What you return must match the records character for character.

_Dataset entries_
☆ ☆ ☆ ☆

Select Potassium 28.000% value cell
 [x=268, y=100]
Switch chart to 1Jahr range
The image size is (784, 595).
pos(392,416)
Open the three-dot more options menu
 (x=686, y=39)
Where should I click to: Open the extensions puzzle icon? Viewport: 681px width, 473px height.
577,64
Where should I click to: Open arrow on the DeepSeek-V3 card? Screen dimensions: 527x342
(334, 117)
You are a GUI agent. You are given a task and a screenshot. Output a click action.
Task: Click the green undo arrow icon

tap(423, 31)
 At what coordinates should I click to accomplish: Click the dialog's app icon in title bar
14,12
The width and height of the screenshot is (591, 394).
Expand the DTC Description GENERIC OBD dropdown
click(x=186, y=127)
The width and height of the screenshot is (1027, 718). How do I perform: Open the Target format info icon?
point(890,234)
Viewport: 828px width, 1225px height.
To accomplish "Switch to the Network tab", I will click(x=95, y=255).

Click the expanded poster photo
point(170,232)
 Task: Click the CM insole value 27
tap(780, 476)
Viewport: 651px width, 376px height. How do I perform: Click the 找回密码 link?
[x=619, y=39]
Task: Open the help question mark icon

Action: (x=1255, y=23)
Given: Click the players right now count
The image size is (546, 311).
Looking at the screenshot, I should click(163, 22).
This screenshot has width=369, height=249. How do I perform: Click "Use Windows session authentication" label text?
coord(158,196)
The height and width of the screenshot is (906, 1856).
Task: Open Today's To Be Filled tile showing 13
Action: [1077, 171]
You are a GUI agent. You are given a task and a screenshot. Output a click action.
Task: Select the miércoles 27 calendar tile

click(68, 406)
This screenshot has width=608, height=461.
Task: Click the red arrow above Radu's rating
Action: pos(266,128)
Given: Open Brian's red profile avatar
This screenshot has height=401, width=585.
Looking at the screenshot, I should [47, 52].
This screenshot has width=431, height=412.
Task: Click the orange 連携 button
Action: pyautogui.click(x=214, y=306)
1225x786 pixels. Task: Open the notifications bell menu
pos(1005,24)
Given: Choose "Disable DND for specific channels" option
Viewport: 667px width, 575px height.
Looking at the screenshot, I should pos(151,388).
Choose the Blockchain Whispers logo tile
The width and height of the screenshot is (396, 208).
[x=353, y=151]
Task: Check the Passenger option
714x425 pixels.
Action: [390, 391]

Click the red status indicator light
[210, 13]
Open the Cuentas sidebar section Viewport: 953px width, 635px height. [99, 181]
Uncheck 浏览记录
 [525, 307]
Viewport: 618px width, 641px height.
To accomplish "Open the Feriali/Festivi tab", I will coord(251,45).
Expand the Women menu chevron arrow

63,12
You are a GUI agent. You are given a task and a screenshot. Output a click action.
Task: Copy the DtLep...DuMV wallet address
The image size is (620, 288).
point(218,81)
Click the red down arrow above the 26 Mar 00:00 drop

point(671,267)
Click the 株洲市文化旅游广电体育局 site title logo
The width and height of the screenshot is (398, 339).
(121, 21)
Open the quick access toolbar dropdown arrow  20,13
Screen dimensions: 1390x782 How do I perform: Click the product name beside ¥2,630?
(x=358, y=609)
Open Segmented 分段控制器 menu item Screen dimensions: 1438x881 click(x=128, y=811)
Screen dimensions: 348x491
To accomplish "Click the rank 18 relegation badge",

☆ ☆ ☆ ☆

_Result of this task_
Select Potassium 28.000% value cell
 [x=268, y=100]
Switch chart to 1Jahr range
The image size is (784, 595).
pos(392,416)
Open the three-dot more options menu
 (x=686, y=39)
Where should I click to: Open the extensions puzzle icon? Viewport: 681px width, 473px height.
577,64
Where should I click to: Open arrow on the DeepSeek-V3 card? Screen dimensions: 527x342
(334, 117)
You are a GUI agent. You are given a task and a screenshot. Output a click action.
Task: Click the green undo arrow icon

tap(423, 31)
 At what coordinates should I click to accomplish: Click the dialog's app icon in title bar
14,12
The width and height of the screenshot is (591, 394).
Expand the DTC Description GENERIC OBD dropdown
click(x=186, y=127)
The width and height of the screenshot is (1027, 718). How do I perform: Open the Target format info icon?
point(890,234)
Viewport: 828px width, 1225px height.
To accomplish "Switch to the Network tab", I will click(x=95, y=255).

Click the expanded poster photo
point(170,232)
 Task: Click the CM insole value 27
tap(780, 476)
Viewport: 651px width, 376px height. How do I perform: Click the 找回密码 link?
[x=619, y=39]
Task: Open the help question mark icon

Action: (x=1255, y=23)
Given: Click the players right now count
The image size is (546, 311).
Looking at the screenshot, I should click(163, 22).
This screenshot has width=369, height=249. How do I perform: Click "Use Windows session authentication" label text?
coord(158,196)
The height and width of the screenshot is (906, 1856).
Task: Open Today's To Be Filled tile showing 13
Action: [1077, 171]
You are a GUI agent. You are given a task and a screenshot. Output a click action.
Task: Select the miércoles 27 calendar tile

click(68, 406)
This screenshot has width=608, height=461.
Task: Click the red arrow above Radu's rating
Action: pos(266,128)
Given: Open Brian's red profile avatar
This screenshot has height=401, width=585.
Looking at the screenshot, I should [47, 52].
This screenshot has width=431, height=412.
Task: Click the orange 連携 button
Action: pyautogui.click(x=214, y=306)
1225x786 pixels. Task: Open the notifications bell menu
pos(1005,24)
Given: Choose "Disable DND for specific channels" option
Viewport: 667px width, 575px height.
Looking at the screenshot, I should pos(151,388).
Choose the Blockchain Whispers logo tile
The width and height of the screenshot is (396, 208).
[x=353, y=151]
Task: Check the Passenger option
714x425 pixels.
Action: [390, 391]

Click the red status indicator light
[210, 13]
Open the Cuentas sidebar section Viewport: 953px width, 635px height. [99, 181]
Uncheck 浏览记录
 [525, 307]
Viewport: 618px width, 641px height.
To accomplish "Open the Feriali/Festivi tab", I will coord(251,45).
Expand the Women menu chevron arrow

63,12
You are a GUI agent. You are given a task and a screenshot. Output a click action.
Task: Copy the DtLep...DuMV wallet address
The image size is (620, 288).
point(218,81)
Click the red down arrow above the 26 Mar 00:00 drop

point(671,267)
Click the 株洲市文化旅游广电体育局 site title logo
The width and height of the screenshot is (398, 339).
(121, 21)
Open the quick access toolbar dropdown arrow  20,13
Screen dimensions: 1390x782 How do I perform: Click the product name beside ¥2,630?
(x=358, y=609)
Open Segmented 分段控制器 menu item Screen dimensions: 1438x881 click(x=128, y=811)
Screen dimensions: 348x491
To accomplish "Click the rank 18 relegation badge",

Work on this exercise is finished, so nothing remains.